EXERCISE 1
In the forum post below, list the names of all distinct functions or methods called in the code, each name only once.

READING PASSAGE
Unfortunately, I'm finding odd results with padded function spaces. I would expect, perhaps naively, even if I have a function space to be padded, it should yield the same results. They do not and I'm trying to figure this out. Any advice?
# Padded Spaces
Tp = T.get_dealiased((1.5, 1.5))
TVp = TV.get_dealiased((1.5, 1.5))
# Test 2D integrals, cannot use val yet for vector
print('Test: Question, why do we get 2.0 and 4.5?')
print(inner( (1, 1), Array(TV, buffer=(1,1)))/(L[0]*L[1]))
print(inner( (1, 1), Array(TVp, buffer=(1,1)))/(L[0]*L[1]))

EXERCISE 2
Write out every line of the records below that contains the string "should". Case counts.

RECORDS PROVIDED
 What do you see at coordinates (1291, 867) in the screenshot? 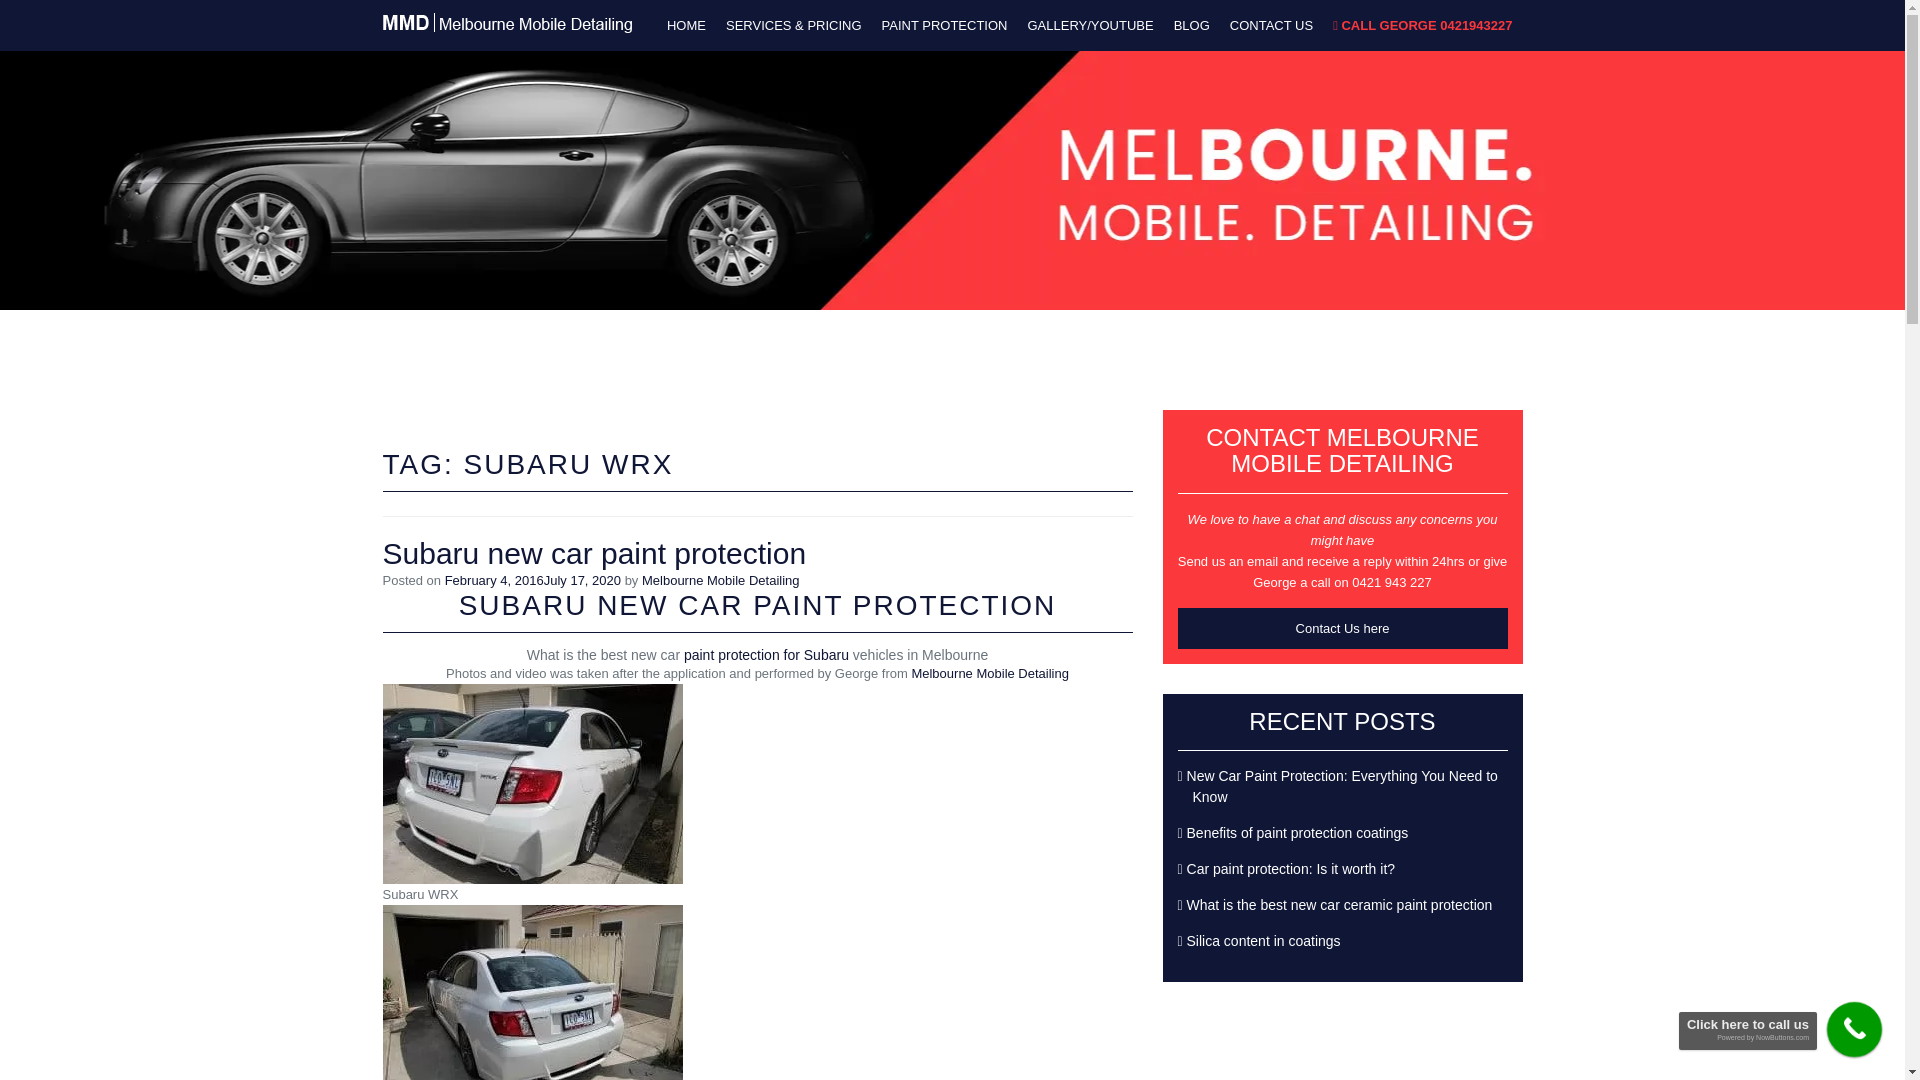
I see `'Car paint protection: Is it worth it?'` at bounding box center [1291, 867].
---
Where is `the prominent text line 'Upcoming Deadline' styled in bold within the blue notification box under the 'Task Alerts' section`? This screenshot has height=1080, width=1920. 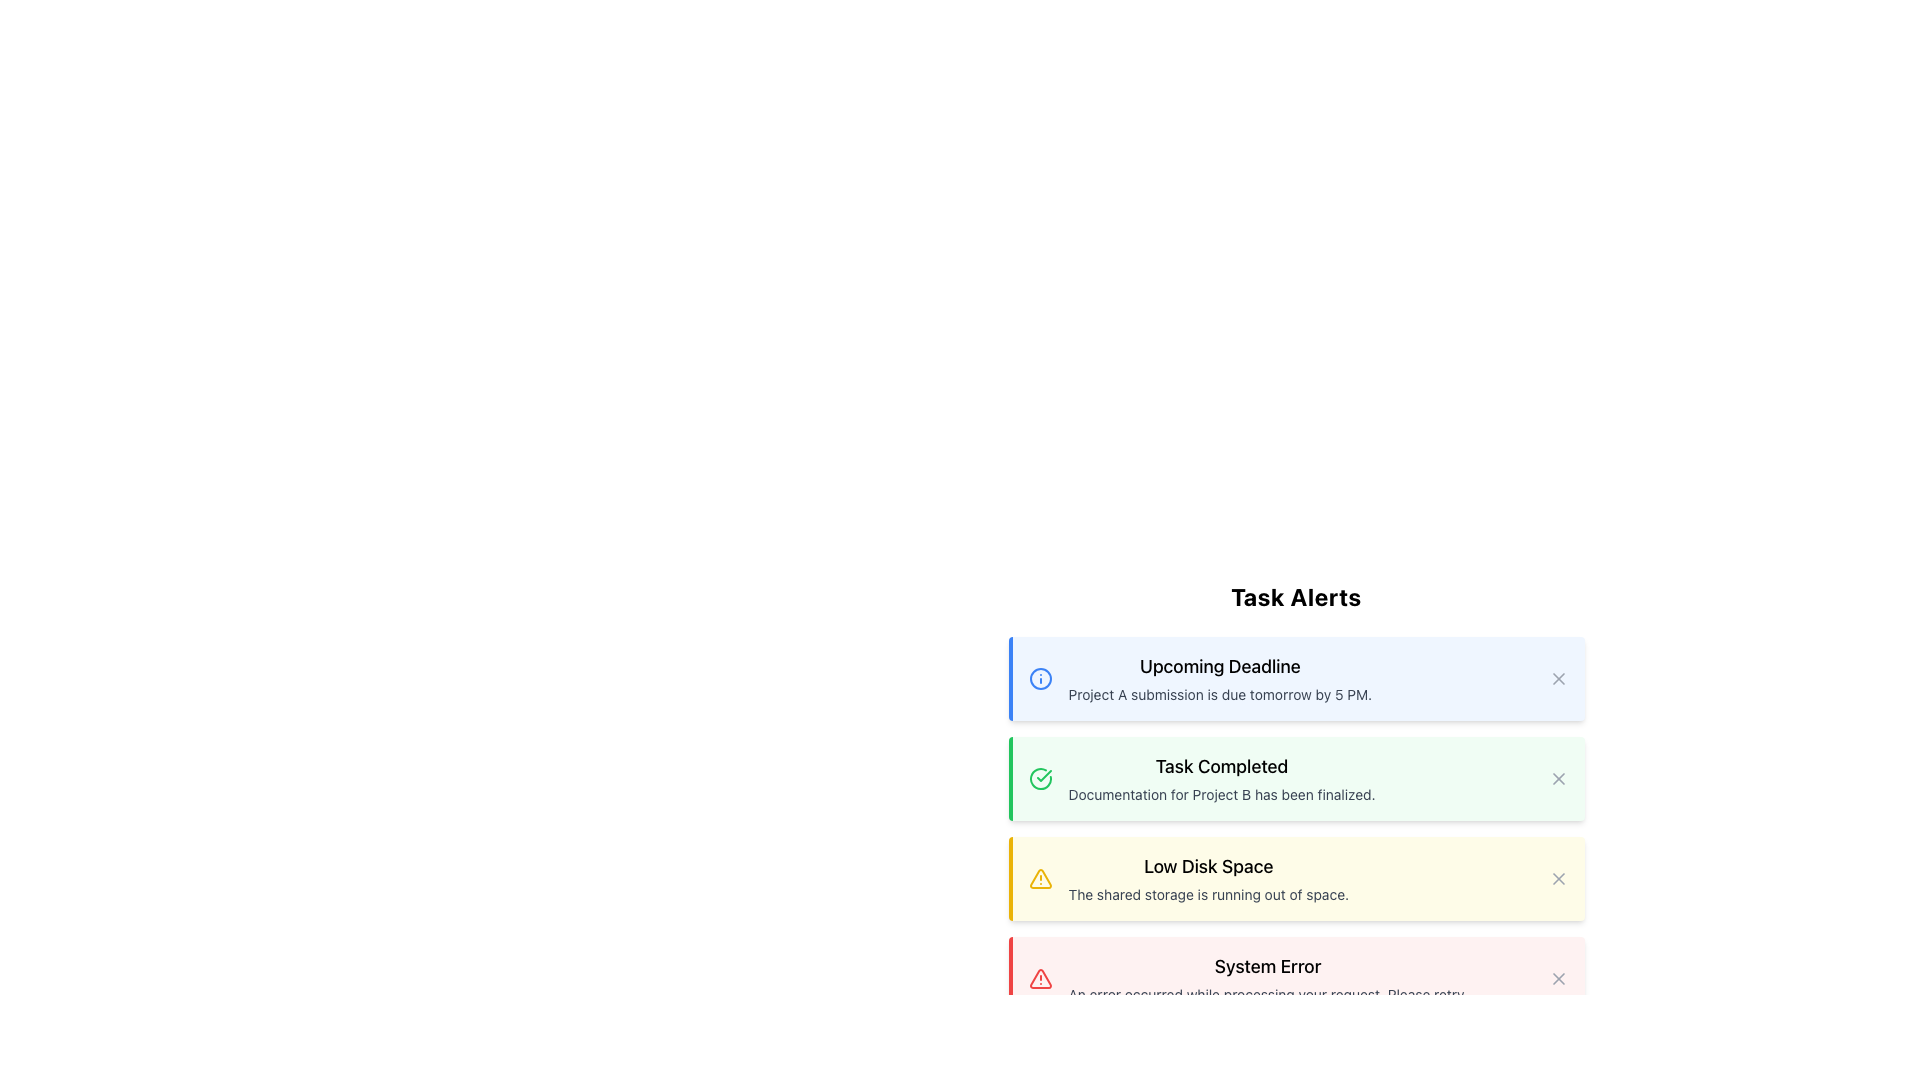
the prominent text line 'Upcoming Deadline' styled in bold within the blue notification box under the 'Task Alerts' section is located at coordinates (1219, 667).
--
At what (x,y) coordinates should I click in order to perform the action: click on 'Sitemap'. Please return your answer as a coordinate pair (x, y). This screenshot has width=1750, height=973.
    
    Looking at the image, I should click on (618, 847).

TASK RESULT 1
get_dealiased, print, inner, Array

TASK RESULT 2
At what (x,y) coordinates should I click in order to perform the action: click on 'Sitemap'. Please return your answer as a coordinate pair (x, y). This screenshot has width=1750, height=973.
    Looking at the image, I should click on (618, 847).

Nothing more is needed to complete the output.